Hello,
I am using run_squad.py to build my own question answering system, the problem is that, I want the system can output multiple answers for a question.
The number of answers can be 0, or one, or multiple if possible, how can I do to the code to achieve this? Thank you
soloved
Can you share how did you solve that problem?
@armheb
Sure, some questions in my dataset have multiple answers, some have one answer, some no answer.
Firstly, I add a for loop in the "read_squad_example" method to allow the code to read all answers for each question and build N SquadExamples for each question, N is the number of answers (This is for my case, you don't have to do it, because I need to use all answers, the original squad code only reads the first answer of each question even the question has multiple answers).
The run_squad.py produces a "nbest_predictions.json" file, you can see the model provides top 20 possible answers for each question, with possibilities, so I just simply pick some of those answers according to their possibilities.
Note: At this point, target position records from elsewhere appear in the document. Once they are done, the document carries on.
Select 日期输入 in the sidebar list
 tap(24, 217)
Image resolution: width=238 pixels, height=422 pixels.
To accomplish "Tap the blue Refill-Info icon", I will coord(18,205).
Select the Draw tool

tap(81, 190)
However, I have to admit that eventually the performance isn't that good. it works but just not that good, but I think it can be improved by some way.
@mushro00om
Hi,
Can you give sample codes for how you used your model for prediction given a text corpus and a question?
@Swathygsb Hi, sorry for late reply. Actually the code script I used is not this Pytorch version, I used the Tensorflow version provided by Google, because it is much more easier and they provide very clear guidance, Here is the link:
https://github.com/google-research/bert
The most of the code remained unchanged, I basically modified the read_squad_examples method to allow process multiple answers (in my task, a question may have more than one answer, the original code can only process one answer for each question).
So if all your questions have only one particular answer, you can simply follow the guidance, or if your questions may have more than one answer, you can give me your email and i can send my code to you.
This issue has been automatically marked as stale because it has not had recent activity. It will be closed if no further activity occurs. Thank you for your contributions.